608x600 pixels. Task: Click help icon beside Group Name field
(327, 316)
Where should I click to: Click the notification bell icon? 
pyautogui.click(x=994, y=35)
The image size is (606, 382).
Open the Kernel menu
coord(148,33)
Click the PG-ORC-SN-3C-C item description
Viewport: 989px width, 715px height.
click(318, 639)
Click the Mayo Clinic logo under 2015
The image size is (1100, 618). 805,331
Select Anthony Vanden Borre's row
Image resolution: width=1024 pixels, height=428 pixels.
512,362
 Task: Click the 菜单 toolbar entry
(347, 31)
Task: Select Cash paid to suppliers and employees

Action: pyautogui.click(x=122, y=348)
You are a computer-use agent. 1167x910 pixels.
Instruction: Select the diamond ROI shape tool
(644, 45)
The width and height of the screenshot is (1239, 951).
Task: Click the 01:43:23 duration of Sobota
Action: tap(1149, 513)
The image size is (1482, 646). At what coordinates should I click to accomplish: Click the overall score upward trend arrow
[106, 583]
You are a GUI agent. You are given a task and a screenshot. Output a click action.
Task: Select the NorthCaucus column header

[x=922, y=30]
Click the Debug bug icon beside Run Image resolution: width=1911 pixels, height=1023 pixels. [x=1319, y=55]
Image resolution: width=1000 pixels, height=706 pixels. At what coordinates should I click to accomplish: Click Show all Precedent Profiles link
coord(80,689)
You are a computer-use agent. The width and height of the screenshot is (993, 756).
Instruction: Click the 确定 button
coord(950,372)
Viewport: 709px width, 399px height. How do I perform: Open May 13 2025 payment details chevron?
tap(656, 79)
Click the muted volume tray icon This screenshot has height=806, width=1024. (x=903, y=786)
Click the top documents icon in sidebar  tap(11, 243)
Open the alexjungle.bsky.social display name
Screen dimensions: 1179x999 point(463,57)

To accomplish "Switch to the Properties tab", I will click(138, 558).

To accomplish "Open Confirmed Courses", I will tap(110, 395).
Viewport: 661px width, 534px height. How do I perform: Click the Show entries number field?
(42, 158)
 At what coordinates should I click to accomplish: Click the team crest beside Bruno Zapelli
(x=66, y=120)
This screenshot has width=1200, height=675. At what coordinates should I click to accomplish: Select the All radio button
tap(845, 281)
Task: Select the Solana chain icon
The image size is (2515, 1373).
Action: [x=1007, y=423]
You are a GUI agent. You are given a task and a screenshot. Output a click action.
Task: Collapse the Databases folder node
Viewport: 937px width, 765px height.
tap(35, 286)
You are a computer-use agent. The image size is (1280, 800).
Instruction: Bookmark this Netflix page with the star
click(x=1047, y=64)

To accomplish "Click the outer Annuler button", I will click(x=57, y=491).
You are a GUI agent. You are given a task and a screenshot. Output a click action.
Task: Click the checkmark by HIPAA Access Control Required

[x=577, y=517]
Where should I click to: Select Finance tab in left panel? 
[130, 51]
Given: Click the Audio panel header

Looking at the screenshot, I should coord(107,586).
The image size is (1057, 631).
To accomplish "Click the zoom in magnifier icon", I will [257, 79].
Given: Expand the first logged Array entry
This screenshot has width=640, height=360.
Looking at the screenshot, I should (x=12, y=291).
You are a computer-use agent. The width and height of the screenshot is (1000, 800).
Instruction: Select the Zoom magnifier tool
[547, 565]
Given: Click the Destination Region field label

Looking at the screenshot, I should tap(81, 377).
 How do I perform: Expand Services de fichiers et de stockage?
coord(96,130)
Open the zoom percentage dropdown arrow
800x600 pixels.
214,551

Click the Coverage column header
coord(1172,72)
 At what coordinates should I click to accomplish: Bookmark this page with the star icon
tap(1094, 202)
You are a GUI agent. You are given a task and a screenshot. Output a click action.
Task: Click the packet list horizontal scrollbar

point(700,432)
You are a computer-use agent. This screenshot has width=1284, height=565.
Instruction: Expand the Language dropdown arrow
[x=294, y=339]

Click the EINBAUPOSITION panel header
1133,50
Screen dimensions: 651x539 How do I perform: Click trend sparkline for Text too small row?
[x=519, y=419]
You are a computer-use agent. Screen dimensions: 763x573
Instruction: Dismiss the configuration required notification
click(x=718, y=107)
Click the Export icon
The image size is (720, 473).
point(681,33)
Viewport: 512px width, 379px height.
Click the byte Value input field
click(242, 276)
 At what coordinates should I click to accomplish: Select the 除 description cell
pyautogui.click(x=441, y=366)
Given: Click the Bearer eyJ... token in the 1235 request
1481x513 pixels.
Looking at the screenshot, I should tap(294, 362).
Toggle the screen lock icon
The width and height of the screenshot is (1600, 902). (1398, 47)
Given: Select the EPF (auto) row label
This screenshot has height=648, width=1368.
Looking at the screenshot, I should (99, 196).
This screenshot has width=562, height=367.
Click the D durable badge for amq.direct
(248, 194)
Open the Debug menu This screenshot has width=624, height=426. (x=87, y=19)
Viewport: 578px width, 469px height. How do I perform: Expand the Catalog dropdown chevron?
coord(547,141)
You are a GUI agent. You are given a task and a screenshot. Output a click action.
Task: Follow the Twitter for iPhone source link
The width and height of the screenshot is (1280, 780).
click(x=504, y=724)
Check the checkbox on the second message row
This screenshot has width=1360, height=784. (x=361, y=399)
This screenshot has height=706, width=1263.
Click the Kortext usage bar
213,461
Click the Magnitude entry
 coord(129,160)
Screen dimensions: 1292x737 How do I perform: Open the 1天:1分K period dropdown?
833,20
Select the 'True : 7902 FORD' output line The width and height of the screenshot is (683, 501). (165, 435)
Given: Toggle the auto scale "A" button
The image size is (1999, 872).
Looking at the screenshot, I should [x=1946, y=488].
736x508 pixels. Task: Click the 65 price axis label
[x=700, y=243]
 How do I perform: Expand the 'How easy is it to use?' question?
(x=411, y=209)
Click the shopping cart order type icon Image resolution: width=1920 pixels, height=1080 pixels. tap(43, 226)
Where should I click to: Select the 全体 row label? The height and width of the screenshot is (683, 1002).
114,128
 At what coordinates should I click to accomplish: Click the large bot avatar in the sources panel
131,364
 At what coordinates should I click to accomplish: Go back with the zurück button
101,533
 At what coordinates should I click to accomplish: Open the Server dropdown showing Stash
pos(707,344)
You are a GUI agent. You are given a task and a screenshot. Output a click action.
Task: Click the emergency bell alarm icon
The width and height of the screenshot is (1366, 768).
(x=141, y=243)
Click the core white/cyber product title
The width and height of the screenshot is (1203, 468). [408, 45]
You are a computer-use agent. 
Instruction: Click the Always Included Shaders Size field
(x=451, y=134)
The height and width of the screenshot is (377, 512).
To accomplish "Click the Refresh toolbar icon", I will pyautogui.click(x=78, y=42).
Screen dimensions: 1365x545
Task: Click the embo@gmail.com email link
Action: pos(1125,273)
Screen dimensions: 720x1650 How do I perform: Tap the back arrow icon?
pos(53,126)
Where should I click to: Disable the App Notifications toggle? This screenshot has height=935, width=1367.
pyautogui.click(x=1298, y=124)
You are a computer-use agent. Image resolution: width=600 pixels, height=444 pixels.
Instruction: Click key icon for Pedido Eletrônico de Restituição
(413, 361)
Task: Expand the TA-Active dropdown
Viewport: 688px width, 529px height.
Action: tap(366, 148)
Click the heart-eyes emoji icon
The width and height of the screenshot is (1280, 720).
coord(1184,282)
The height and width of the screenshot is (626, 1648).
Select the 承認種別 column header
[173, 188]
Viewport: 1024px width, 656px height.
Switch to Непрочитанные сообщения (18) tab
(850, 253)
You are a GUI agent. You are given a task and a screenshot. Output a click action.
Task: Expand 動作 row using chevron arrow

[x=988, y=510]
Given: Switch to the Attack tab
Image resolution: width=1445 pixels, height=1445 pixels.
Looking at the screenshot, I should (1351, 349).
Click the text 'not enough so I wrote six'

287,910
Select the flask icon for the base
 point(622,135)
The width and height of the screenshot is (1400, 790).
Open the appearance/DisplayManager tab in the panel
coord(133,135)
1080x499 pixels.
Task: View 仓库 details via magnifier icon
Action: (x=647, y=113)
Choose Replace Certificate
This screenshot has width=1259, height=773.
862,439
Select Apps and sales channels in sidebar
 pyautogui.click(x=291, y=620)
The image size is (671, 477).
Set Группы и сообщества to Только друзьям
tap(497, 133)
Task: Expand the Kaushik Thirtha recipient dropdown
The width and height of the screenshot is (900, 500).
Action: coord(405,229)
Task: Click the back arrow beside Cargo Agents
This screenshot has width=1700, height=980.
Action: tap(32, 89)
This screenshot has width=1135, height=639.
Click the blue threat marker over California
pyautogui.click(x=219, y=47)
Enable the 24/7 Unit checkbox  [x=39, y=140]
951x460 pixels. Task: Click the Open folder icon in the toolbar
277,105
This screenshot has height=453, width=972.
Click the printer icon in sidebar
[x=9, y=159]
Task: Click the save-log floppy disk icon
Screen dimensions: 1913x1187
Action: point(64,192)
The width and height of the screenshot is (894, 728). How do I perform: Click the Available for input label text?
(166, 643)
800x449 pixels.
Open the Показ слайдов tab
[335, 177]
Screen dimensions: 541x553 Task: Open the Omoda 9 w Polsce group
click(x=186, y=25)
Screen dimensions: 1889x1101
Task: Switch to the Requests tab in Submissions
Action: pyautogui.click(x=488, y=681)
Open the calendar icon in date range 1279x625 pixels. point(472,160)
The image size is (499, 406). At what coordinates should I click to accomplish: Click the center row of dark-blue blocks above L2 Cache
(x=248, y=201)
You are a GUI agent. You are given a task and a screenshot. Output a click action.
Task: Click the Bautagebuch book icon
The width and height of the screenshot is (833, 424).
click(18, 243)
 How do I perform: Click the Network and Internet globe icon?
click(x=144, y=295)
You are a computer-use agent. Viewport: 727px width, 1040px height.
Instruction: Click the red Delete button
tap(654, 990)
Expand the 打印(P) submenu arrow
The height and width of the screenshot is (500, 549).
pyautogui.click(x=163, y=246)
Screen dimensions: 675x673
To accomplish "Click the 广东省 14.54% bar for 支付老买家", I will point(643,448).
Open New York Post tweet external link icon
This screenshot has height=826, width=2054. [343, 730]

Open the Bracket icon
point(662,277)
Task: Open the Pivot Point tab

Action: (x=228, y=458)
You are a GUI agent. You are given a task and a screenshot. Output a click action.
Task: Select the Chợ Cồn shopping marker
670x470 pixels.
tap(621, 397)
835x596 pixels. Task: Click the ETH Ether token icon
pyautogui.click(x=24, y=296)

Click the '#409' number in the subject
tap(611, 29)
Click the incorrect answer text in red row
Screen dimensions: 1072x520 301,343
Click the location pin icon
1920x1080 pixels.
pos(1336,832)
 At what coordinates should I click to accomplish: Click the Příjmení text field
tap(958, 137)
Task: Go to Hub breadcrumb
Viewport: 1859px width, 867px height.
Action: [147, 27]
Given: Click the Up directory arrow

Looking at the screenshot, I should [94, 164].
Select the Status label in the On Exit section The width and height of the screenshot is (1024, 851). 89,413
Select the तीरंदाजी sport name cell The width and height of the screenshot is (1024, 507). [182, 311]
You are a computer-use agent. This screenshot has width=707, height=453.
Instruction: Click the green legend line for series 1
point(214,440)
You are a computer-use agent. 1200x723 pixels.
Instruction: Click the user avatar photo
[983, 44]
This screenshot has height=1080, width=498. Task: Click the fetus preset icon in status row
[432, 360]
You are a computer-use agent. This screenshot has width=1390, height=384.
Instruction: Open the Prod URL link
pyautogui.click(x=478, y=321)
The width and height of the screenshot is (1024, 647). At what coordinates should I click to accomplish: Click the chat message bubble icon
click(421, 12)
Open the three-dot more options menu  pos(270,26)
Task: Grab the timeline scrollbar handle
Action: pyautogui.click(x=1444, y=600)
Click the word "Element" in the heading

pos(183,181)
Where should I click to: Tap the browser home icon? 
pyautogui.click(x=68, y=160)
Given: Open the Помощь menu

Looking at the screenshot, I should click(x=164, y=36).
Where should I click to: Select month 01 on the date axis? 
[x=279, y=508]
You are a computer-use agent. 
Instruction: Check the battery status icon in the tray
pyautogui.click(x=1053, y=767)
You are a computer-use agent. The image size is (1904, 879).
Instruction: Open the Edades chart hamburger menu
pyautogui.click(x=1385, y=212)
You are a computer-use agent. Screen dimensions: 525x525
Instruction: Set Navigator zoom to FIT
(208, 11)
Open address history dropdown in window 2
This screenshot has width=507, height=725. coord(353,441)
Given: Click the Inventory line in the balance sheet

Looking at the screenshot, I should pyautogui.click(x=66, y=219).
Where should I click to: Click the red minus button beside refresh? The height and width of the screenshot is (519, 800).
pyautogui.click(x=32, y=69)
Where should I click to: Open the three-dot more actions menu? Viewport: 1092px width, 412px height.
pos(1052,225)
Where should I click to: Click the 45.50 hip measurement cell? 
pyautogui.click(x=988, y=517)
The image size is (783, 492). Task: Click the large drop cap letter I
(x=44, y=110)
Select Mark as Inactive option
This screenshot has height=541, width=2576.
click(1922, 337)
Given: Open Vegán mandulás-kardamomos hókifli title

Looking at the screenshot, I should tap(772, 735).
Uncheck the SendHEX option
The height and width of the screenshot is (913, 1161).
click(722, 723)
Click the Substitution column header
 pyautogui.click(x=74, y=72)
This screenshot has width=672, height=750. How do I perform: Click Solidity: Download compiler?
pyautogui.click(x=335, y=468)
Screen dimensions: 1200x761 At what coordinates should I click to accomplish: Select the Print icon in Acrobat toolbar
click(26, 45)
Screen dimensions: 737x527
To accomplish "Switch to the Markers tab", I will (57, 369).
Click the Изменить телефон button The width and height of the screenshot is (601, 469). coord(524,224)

#####

**WORK INSTRUCTION:** Among the lines of the material, find those holding the word "shopping" and return them.

**RESPONSE TO THE EXERCISE:**
Click the shopping cart order type icon Image resolution: width=1920 pixels, height=1080 pixels. tap(43, 226)
Task: Select the Chợ Cồn shopping marker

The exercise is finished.